Oddly, the one place where this movie scores, its casting, it completely squanders any opportunity to be cool.   Only Rip Torn salvages his dignity, but I'm pretty sure that's because he doesn't have much, and he always plays "Rip Torn."   But seriously, look at the illustrious group of character actors that litter the credits: Bradley Whitford (The West Wing), CCH Pounder (The Shield), Stephen Root (News Radio, Office Space), Daniel Von Bargen (Malcolm in the Middle, Oh Brother Where Art Thou?), and ubiquitous Japanese old guy Mako (every movie that needed a Japanese old guy).  And to a person, they chewed scenery like Red Man at a gun show.



And I blame it all on Fred Dekker.   This is his last listed directing credit and let us all thank Christ for that. It pains me to type that.   Mr. Dekker wrote and directed one of my favorite horror movies, Night of the Creeps.   But he took one of the greatest action heroes in cinema history and turned him into a flying (with visible fucking effects wires, natch) joke.   Oh and did I mention that Robocop doesn't even show up for the first 15 minutes of the movie?  That's not suspense, Mr. Dekker, that's hating on the audience.

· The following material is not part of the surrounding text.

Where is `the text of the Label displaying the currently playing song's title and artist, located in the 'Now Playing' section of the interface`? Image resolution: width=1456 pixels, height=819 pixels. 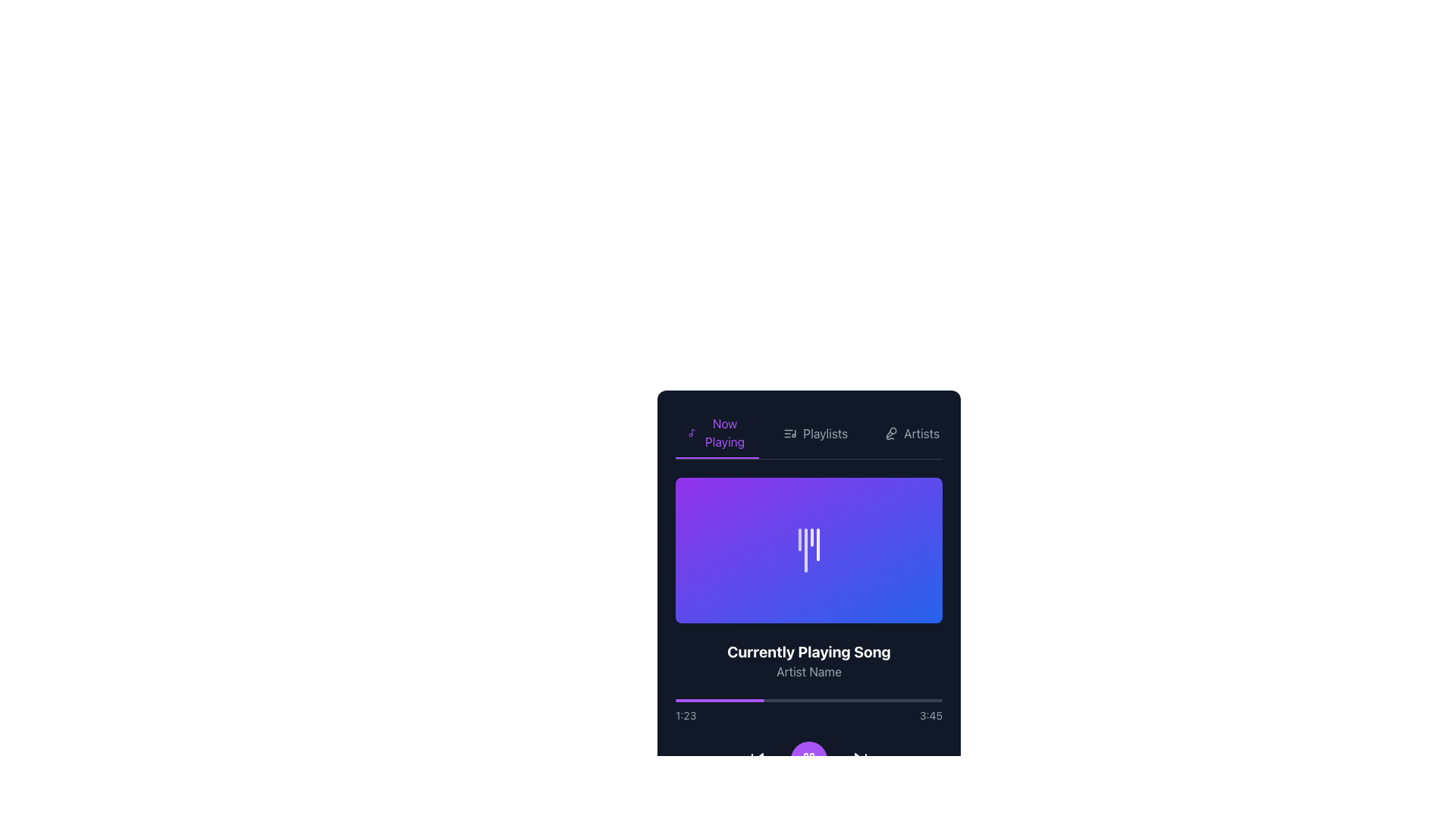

So, yeah. RoboCop 3 = ass nastiness.   Because I can't find a clip of the stupid wires when RoboCop flies at the end, here's a lame fight sequence between Robo and robot samurai guy. Keeping in line with the abyss of suck that surrounds this film, it of course ends 2 seconds before the aforementioned visible wire sequence which I wanted you to hate in the first place.




*Geek note: My buddy was working on a show with Kurtwood Smith and they were alone together in a trailer where my buddy was cuing Kurt's action. for the scene. So my buddy starts asking him about good directors and Kurtwood starts talking about Paul Verhoeven and how he gave him so much freedom to run with his character in Robocop and then proceeds to re-enact EVERY COOL SCENE FROM ROBOCOP with commentary on how and why he came up with his lines and actions. Geek fucking heaven.

2 comments:

Anonymous said...

Lightning in a bottle! Alas the silence of the Peach Basket is broken and the heavens have let down this oh-so-tasty mana for the world to consume!

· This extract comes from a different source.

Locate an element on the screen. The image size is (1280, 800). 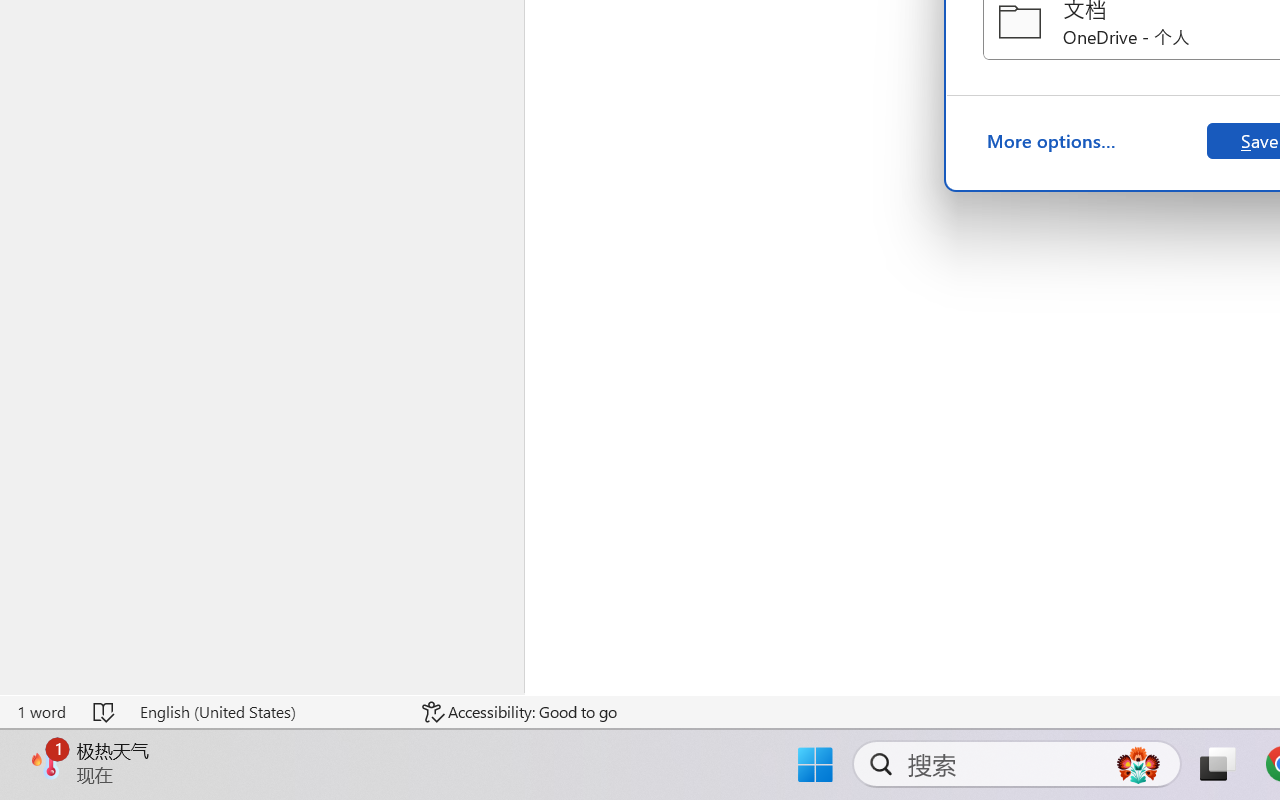
'Spelling and Grammar Check No Errors' is located at coordinates (104, 711).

Seriously, I laugh so hard when I read all these rants on shitty movies. It is such a welcome reprieve from the rest of my work day. I'm saddened I can't get a new article daily, but I know you all have lives and whatnot.

I hope you all continue to channel your passions for film into these blogs, as it makes for some truly enjoyable readings.

You guys need a drop box for your readers to submit questions and whatnot. Seriously...

I love this site.

And regrettably - I think I paid full rate to see Robocop 3 in the theatres. Yes, Because I believe I saw this when I was away at school. I am now shamed. Forever.

John Waters On Safari said...

How could you forget to mention that this film also features Jeff Garlin as the "Donut Jerk"? If there's a better character name, I haven't seen it.